--- start of Text block ---

Haitian migrants gather Nov. 27, 1991, at the entrance to Camp Bulkeley, a tent city at Guantánamo Bay Naval Base in Cuba. (AP)
In the 1990s, the U.S. held thousands of Cubans and Haitians at Guantánamo Bay after being intercepted at sea on their way to the U.S. In recent years, fewer than 100 people have been held there.
Previous administrations held people at a migrant detention center.
The Trump administration is flying people from U.S. soil to Guantánamo Bay. They are being held at a detention building that used to hold terrorism suspects.
The Donald Trump administration has started sending flights of immigrants who are in the U.S. illegally to Guantánamo Bay. The officials in charge have painted the move as common practice, saying Guantánamo Bay has always been used for immigration enforcement.
"We'll have the capacity to continue to do there what we've always done. We've always had a presence of illegal immigrants there that have been detained. We're just building out some capacity," Homeland Security Kristi Noem said Feb. 2 on NBC’s "Meet the Press."
Noem made a similar claim Feb. 9 on CNN’s "State of the Union," two days after visiting the Guantánamo Bay facility.
The U.S. has previously used a Guantánamo Bay camp to detain certain migrants, but Trump’s use is different, immigration experts said.

--- end of Text block ---
--- start of Recorded data ---

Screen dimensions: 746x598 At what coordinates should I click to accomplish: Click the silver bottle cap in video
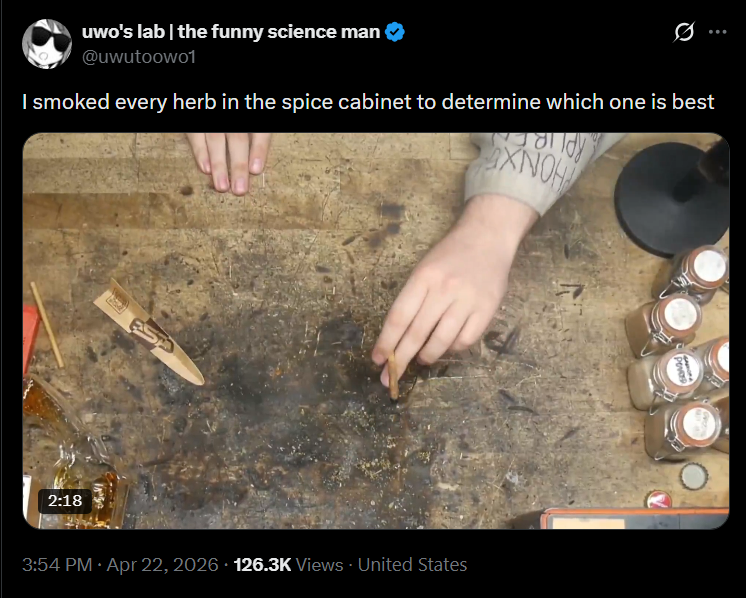pos(694,476)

--- end of Recorded data ---

_Prompt_
In the text on Guantánamo Bay detentions, on which program did Kristi Noem speak on Feb. 2?

_Solution for this exercise_
NBC's "Meet the Press."